After reaching 4.9% at end-2007 inflation will rise to 7.3% in 2008. High oil and food prices have contributes to this increase. . The current-account deficit increases to 6.8% of GDP in 2008 and will mainly be absorbed by FDI and long-term debt inflows. The economy appears to have remained on track in the early months of 2008 with the Índice de Volumen de Actividad Económica (IVAE, economic activity index) increasing by 5.9% and remittances increased by 6.9% in the first quarter of 2008. However, the Central Bank decreased GDP growth expectations for 2008 from 5% to 4%, after expanding by 4.7% in 2007, expecting inflows to decelerate due to the US recession, affecting private consumption growth, which will slow to 4% for the year as a whole, while investment growth will nearly halve, to 3.5%.
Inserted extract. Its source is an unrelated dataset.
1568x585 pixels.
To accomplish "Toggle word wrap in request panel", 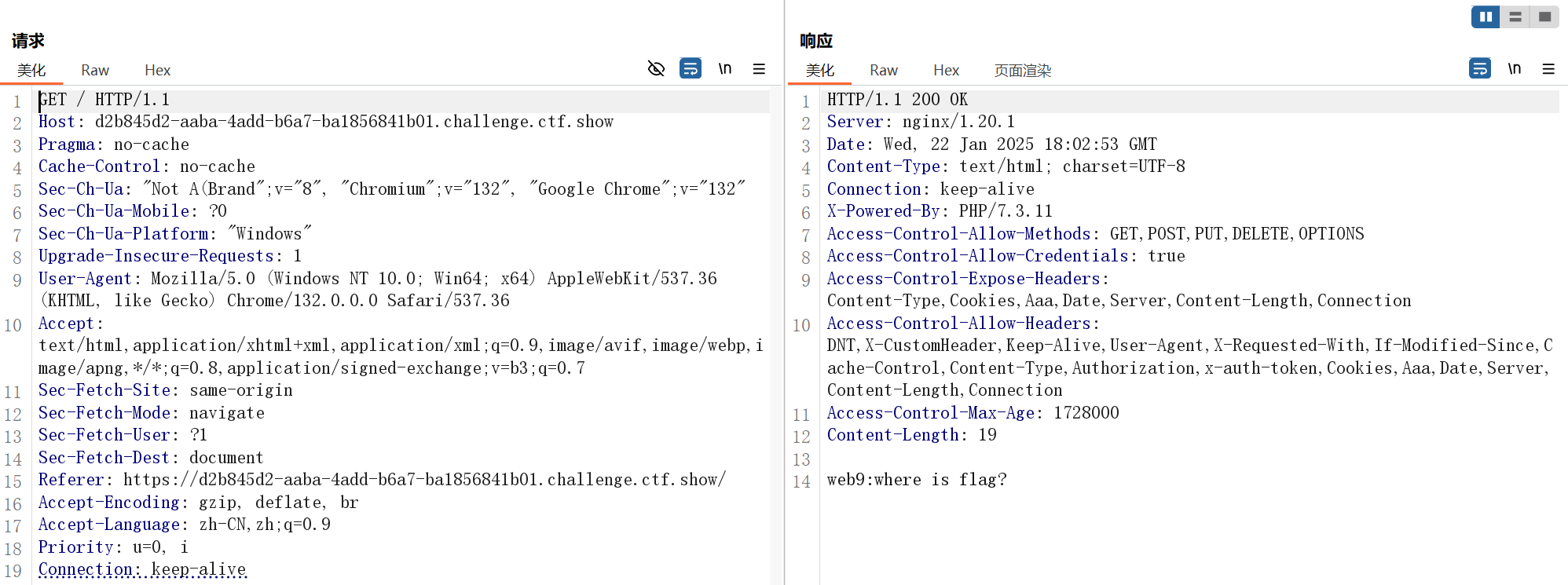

El Salvador’s population shrinks by 1,4 million

According to the 2007 census released in mid-May, El Salvador’s total population stands at 5,7 million "significantly lower than the government’s estimate (7,1 million) and that of the IMF on which our estimate is based. The estimate of 7.1 million has been used as the basis for economic policy planning. The difference is believed to be the result of underestimating emigration, principally to the US. The last national census was taken just after the end of the civil war in 1992, when the total population was found to be 5,1 million. The new census reveals that 96% of Salvadorans have at least one family member living abroad, while one-fifth of all households receive family remittances. The vast majority of those who left the country in 2007 headed for the US (96%), the rest to Europe (1.6%) and elsewhere in Central America (1.6%). Remittances were equivalent to 18% of GDP in 2007. The census "which was carried out with the support of the UN’s Population Fund and the Inter-American Development Bank (IDB)" also found that almost 63% of the population is urban (up from 50% in 1992), reflecting the continual migration from the countryside to cities. As a result of the new data, the Banco Central de Reserva de El Salvador (the Central Bank) has recalculated income per capita at US $ 3.574 for 2007, rather than the previous estimate of US $2.869. This means that El Salvador’s status has changed from a low-income economy, alongside Nicaragua, Honduras and Guatemala, to a middle-income category, joining Chile, Panama, Costa Rica and Mexico, as defined by the World Bank. This has implications for El Salvador’s access to preferential loans and special credit lines for low-income economies.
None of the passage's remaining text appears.